- TASK OBJECTIVE
Return every one of the records below unchanged, line for line, with nothing added or left out.

- Pointing records for text and elements
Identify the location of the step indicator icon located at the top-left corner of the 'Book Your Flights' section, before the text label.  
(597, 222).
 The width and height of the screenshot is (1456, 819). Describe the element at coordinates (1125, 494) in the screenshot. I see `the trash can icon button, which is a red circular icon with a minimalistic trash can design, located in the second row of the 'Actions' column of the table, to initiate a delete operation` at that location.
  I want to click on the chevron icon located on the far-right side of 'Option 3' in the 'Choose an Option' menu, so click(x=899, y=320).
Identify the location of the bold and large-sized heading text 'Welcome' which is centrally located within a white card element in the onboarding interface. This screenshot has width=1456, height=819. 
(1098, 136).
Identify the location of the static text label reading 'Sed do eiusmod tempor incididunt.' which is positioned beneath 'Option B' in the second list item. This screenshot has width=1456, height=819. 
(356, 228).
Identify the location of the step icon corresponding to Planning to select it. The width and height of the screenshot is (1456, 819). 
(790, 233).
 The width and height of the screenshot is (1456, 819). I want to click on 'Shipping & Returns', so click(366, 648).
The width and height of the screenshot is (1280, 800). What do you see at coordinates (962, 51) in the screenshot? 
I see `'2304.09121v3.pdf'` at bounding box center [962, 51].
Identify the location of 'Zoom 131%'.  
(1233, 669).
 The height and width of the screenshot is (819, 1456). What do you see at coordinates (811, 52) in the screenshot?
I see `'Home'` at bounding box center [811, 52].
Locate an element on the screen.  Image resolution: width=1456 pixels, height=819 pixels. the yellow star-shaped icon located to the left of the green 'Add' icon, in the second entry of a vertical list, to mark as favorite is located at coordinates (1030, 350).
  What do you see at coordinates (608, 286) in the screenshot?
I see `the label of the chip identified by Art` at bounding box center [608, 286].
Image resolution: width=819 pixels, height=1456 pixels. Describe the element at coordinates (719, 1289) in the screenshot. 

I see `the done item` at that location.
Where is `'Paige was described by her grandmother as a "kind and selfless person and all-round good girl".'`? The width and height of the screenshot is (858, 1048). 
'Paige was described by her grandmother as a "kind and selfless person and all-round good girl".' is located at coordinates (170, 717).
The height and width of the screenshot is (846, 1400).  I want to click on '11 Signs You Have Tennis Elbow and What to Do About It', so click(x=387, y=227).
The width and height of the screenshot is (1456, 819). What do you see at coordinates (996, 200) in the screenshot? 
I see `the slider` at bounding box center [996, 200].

- ANSWER IN FULL
Identify the location of the step indicator icon located at the top-left corner of the 'Book Your Flights' section, before the text label.  
(597, 222).
 The width and height of the screenshot is (1456, 819). Describe the element at coordinates (1125, 494) in the screenshot. I see `the trash can icon button, which is a red circular icon with a minimalistic trash can design, located in the second row of the 'Actions' column of the table, to initiate a delete operation` at that location.
  I want to click on the chevron icon located on the far-right side of 'Option 3' in the 'Choose an Option' menu, so click(x=899, y=320).
Identify the location of the bold and large-sized heading text 'Welcome' which is centrally located within a white card element in the onboarding interface. This screenshot has width=1456, height=819. 
(1098, 136).
Identify the location of the static text label reading 'Sed do eiusmod tempor incididunt.' which is positioned beneath 'Option B' in the second list item. This screenshot has width=1456, height=819. 
(356, 228).
Identify the location of the step icon corresponding to Planning to select it. The width and height of the screenshot is (1456, 819). 
(790, 233).
 The width and height of the screenshot is (1456, 819). I want to click on 'Shipping & Returns', so click(366, 648).
The width and height of the screenshot is (1280, 800). What do you see at coordinates (962, 51) in the screenshot? 
I see `'2304.09121v3.pdf'` at bounding box center [962, 51].
Identify the location of 'Zoom 131%'.  
(1233, 669).
 The height and width of the screenshot is (819, 1456). What do you see at coordinates (811, 52) in the screenshot?
I see `'Home'` at bounding box center [811, 52].
Locate an element on the screen.  Image resolution: width=1456 pixels, height=819 pixels. the yellow star-shaped icon located to the left of the green 'Add' icon, in the second entry of a vertical list, to mark as favorite is located at coordinates (1030, 350).
  What do you see at coordinates (608, 286) in the screenshot?
I see `the label of the chip identified by Art` at bounding box center [608, 286].
Image resolution: width=819 pixels, height=1456 pixels. Describe the element at coordinates (719, 1289) in the screenshot. 

I see `the done item` at that location.
Where is `'Paige was described by her grandmother as a "kind and selfless person and all-round good girl".'`? The width and height of the screenshot is (858, 1048). 
'Paige was described by her grandmother as a "kind and selfless person and all-round good girl".' is located at coordinates (170, 717).
The height and width of the screenshot is (846, 1400).  I want to click on '11 Signs You Have Tennis Elbow and What to Do About It', so click(x=387, y=227).
The width and height of the screenshot is (1456, 819). What do you see at coordinates (996, 200) in the screenshot? 
I see `the slider` at bounding box center [996, 200].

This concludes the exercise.